TASK TO COMPLETE —
Please show every line from the entries that carries the word "computer".
▽
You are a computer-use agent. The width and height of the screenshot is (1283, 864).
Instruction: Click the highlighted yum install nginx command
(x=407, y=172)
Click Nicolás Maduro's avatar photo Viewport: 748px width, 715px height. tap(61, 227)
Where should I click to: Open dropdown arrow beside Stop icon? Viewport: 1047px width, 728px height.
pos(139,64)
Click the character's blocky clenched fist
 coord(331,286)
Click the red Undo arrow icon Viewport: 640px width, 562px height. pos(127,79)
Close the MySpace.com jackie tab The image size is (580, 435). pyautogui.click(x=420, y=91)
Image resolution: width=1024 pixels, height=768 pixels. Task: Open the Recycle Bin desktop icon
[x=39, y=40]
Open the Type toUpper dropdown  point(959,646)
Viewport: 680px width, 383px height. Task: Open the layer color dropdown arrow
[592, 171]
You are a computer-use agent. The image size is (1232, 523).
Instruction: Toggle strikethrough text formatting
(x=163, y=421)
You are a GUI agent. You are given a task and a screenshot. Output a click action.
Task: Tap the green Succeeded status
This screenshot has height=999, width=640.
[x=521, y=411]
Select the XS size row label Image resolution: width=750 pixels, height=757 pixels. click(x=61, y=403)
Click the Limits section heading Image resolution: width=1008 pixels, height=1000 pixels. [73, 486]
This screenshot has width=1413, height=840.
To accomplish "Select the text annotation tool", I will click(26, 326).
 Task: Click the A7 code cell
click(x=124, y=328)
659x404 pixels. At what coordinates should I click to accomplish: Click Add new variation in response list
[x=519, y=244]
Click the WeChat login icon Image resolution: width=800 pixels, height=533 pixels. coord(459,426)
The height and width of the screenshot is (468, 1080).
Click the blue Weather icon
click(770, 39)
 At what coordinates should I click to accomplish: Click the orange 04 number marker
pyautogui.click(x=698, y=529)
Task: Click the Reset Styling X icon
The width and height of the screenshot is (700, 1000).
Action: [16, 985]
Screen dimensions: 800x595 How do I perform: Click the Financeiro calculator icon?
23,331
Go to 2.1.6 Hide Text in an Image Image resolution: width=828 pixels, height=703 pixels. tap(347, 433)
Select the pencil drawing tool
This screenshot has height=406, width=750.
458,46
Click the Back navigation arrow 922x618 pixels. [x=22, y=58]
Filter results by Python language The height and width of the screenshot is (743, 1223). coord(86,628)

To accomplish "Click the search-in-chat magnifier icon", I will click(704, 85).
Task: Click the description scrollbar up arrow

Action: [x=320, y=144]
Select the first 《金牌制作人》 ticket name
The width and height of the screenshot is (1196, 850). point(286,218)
△
RESULT OF THE TASK —
You are a computer-use agent. The width and height of the screenshot is (1283, 864).
You are a computer-use agent. The image size is (1232, 523).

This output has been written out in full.